Members of the New Johnsonville Volunteer Fire Department racked up more than $22,000 in unpaid cell phone bills and took advantage of city tax exemptions they weren’t supposed to have, according to a state audit.
Tennessee Comptrollers released their report Thursday.
“Beginning in May 2016, the department established the cell phone plan for the benefit of firefighters and others. The department plan was not created for a government purpose,” according to the audit.
“The cell phone plan bills were supposed to be paid with individual participant money and not with volunteer fire department or government funds.”
The plan included bills related to 116 phones — although the membership of the volunteer fire department was fewer than 25 firefighters, auditors said.
The department plan included not only New Johnsonville volunteer firefighters, but also some of their family members and others.
The average monthly bill was approximately $4,250, the audit said.
Earlier this year, the cell phone plan invoice had a past due balance of $22,648. Some cell phone users apparently paid off a portion of the bill. Last month the account had a delinquent and unpaid balance of $7,424, according to the audit.
Current New Johnsonville Fire Chief Bale Allen told The Tennessee Star Thursday he took over as chief after the cell phone plan was already in effect.

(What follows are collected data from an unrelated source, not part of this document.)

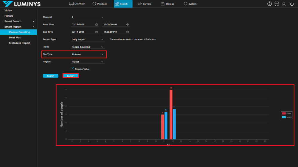Screen dimensions: 298x167
Task: Switch to the Playback tab
Action: click(100, 4)
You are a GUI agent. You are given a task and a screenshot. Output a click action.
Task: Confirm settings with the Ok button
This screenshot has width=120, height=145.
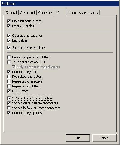(78, 138)
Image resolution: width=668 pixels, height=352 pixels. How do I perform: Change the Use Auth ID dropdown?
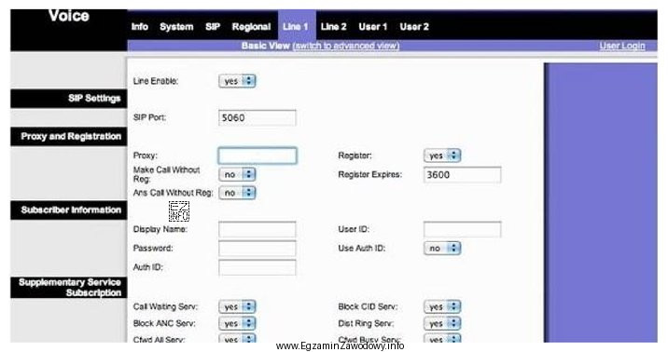pos(442,249)
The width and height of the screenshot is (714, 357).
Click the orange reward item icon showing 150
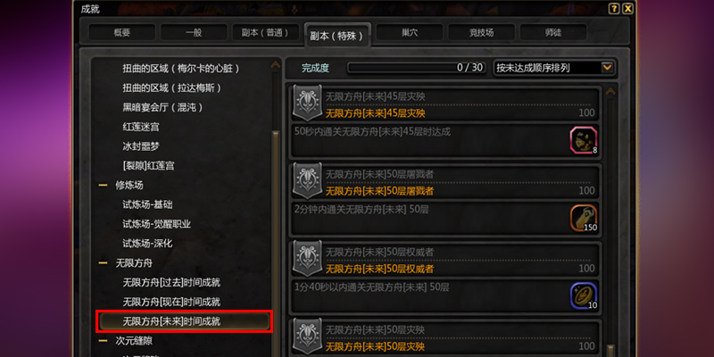[584, 219]
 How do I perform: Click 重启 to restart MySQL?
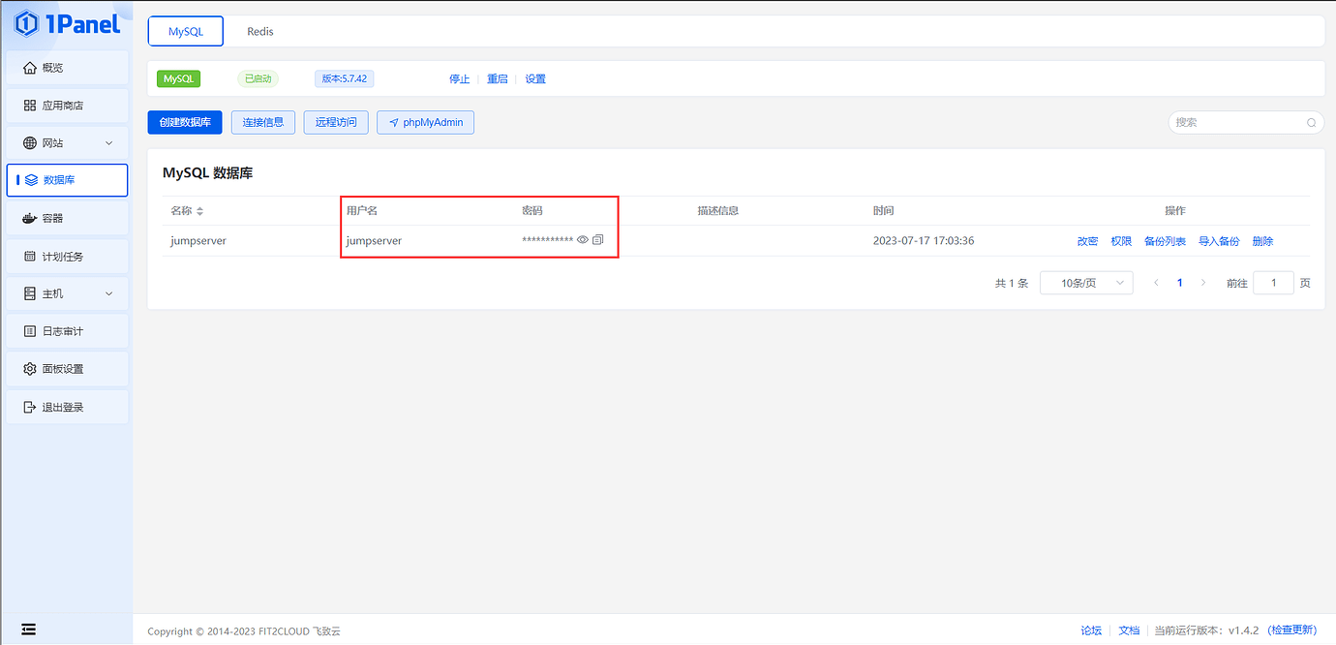coord(497,79)
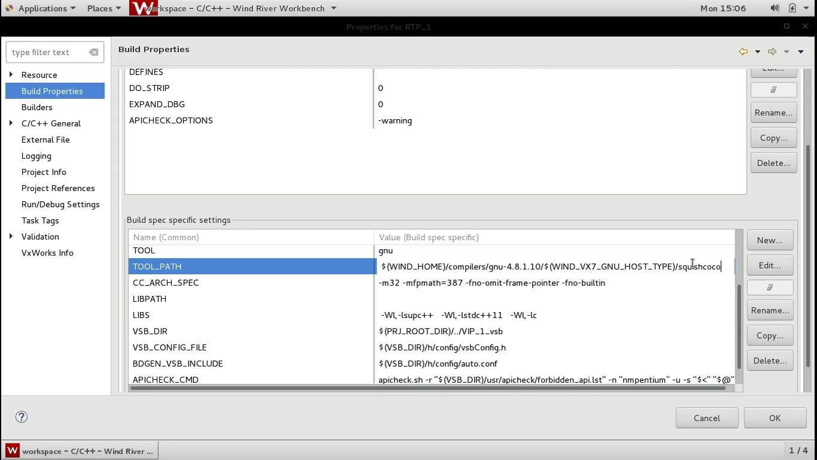
Task: Click the pencil icon in the upper properties panel
Action: (x=773, y=89)
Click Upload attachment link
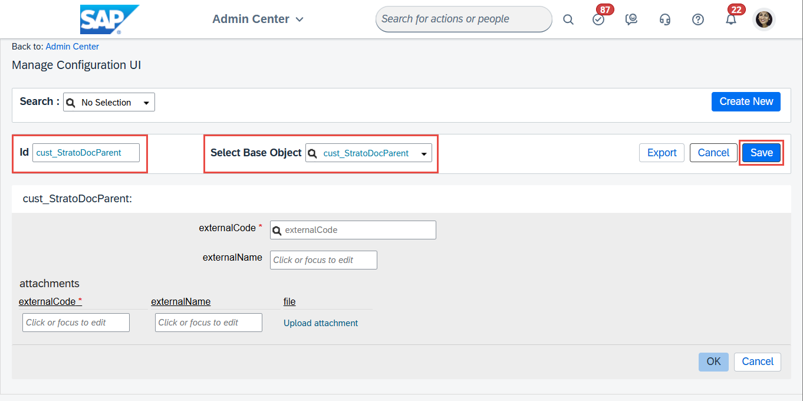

“It was all under the mayor before the mayor we have now and the fire chief before the fire chief we have now. They were the ones involved in this plan,” Allen said.
“When I came into office I went through all the paperwork of the department and found things I didn’t like and changed them. The cell phone plan is gone. It’s never going to happen again. Not as long as I’m chief.”
Allen said the fire chief who preceded him, Tim Duncan, is now the Humphreys County fire chief.
Duncan did not immediately return The Star’s request for comment Thursday.
“The department also failed to pay an estimated $7,740 in taxes and fees when it improperly used the city’s tax-exempt status for the department plan,” auditors wrote.
“The plan was established to provide personal cell phone service and was not intended to benefit the city.”
City officials allowed the department to utilize the city’s tax-exempt status for the department plan. City officials, however, did not manage the plan. City funds did not pay for the plan, and they did not intend it to benefit the city, according to the audit.